> **PASAJE CITADO**:
......

El padre Enrique Ramière (1821-1884) fue un particular «testigo de la esperanza» y un autor decisivo para comprender la espiritualidad de la confianza que brota de la contemplación del Corazón de Cristo. Esta confianza en el Corazón de Jesús se fue gestando en su vida y su pensamiento especialmente a través de dos influencias fundamentales: Compañía de Jesús y el magisterio de Pío IX.
La actitud de Ramière ante la civilización moderna
En el controvertido texto del Syllabus, de 1864, el beato Pío IX había condenado una serie de proposiciones que reflejaban la mentalidad de la sociedad de la época, en especial relacionadas con el liberalismo, el socialismo y el racionalismo. Su última proposición condenada, «el Romano Pontífice puede y debe reconciliarse y transigir con el progreso, el liberalismo y la civilización moderna», propició un profundo debate, que continúa en nuestros días, sobre la adecuada relación entre la fe cristiana y la civilización moderna, y ha sido etiquetada por muchos autores de entonces y de hoy como fatalista y desesperanzadora.
El padre Ramière parte de la acogida filial de la enseñanza magisterial de Pío IX y el Syllabus, y afirma su deseo de fidelidad a esta doctrina para, desde ella, tratar de elevarse y encontrar la deseada conciliación entre la Iglesia y la sociedad civil. Ramière entiende que el fracaso del mundo moderno tiene como causa el haberse apartado de su principio vivificante, aquel que lo hizo progresar, la gracia divina. De ahí que, en su primera gran obra escrita, El Apostolado de la Oración, de 1861, lo describa como un bello y hermoso cadáver; es bello y hermoso, porque no parece externamente que esté muerto, pero es un cadáver, porque no tiene ya el principio vital que lo animaba.
Esta fidelidad de Ramière a la condena de Pío IX a la sociedad moderna se une a la mirada misericordiosa que le proporciona el culto al Corazón de Jesús y van a engendrar en Ramière dos actitudes fundamentales. En primer lugar, una actitud de aceptación y reconocimiento de ciertos bienes que todavía quedan en la sociedad moderna, y que él no duda en afirmar que tiene su origen en la antigua unión de la sociedad con Dios y su Iglesia: «en él [en el mundo moderno] hemos adivinado ciertas tendencias generosas que, lejos de ser condenadas por la Iglesia, son resultado manifiesto de su influencia y que no pueden recibir su completa realización más que del restablecimiento de la misma». Esta actitud de Ramière nos recuerda a la que más adelante promoverá la Iglesia en el Concilio Vaticano II donde, sin olvidar el problema del «humanismo laico y profano que aparece en toda su terrible estatura y desafía al Concilio», citando a Pablo VI, la Iglesia prefiere «mostrarse madre amable de todos, benigna, paciente, llena de misericordia y de bondad para con los hijos separados de ella». Esta actitud de misericordia de Ramière le lleva a matizar la imagen del cadáver en este texto escrito tres años después del anterior, y prefiere sustituirlo por la imagen de las ruinas, en las que todavía se mantienen algunas estructuras en pie.

......

> **BLOQUE DE DATOS**:
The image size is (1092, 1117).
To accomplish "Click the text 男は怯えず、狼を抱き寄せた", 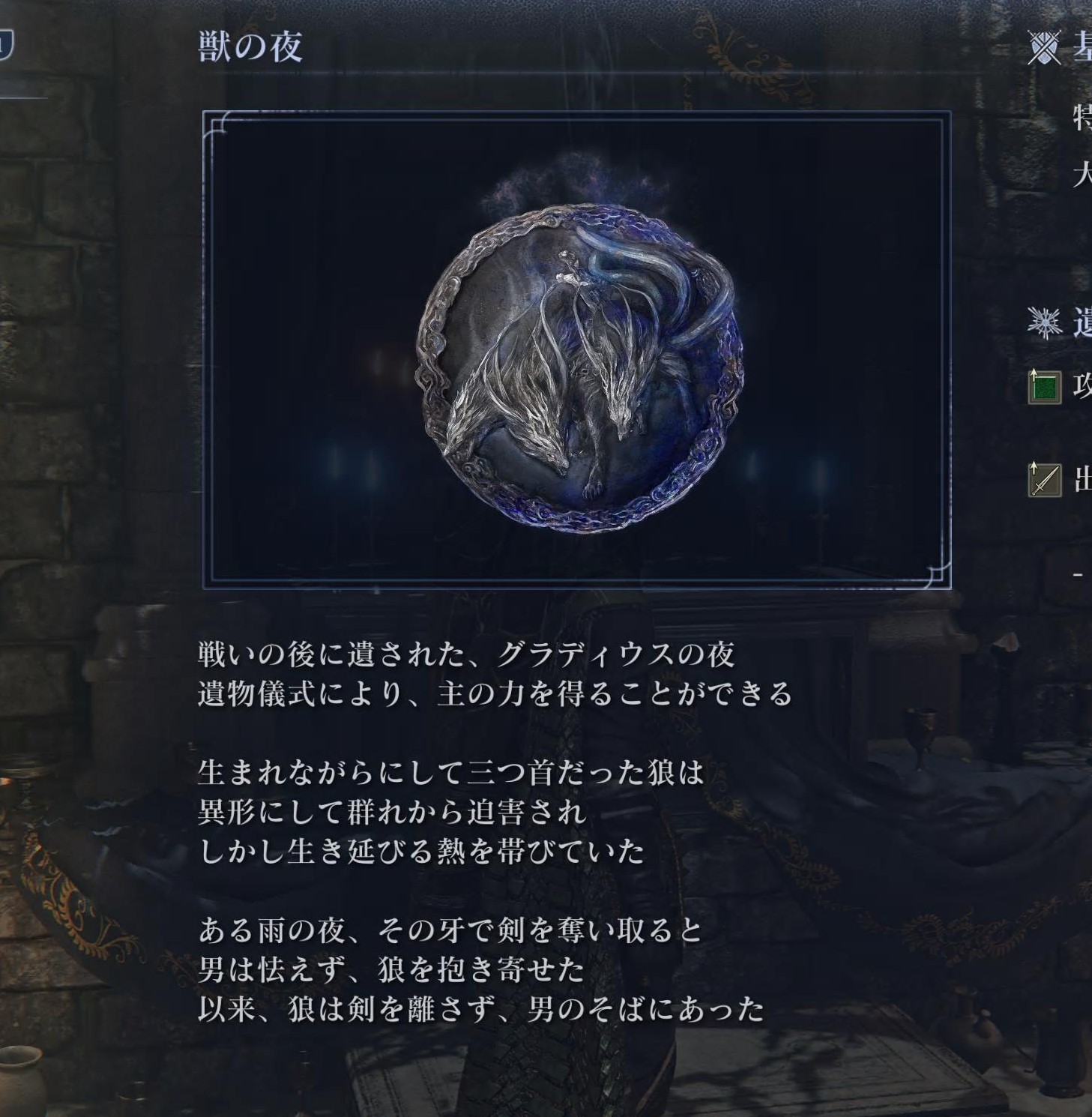I will 391,970.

......

> **TAREA PEDIDA**:
En el pasaje sobre el padre Ramière, ¿con qué imagen reemplaza Ramière la del cadáver?

> **SOLUCIÓN**:
Con la imagen de las ruinas, en las que todavía se mantienen algunas estructuras en pie.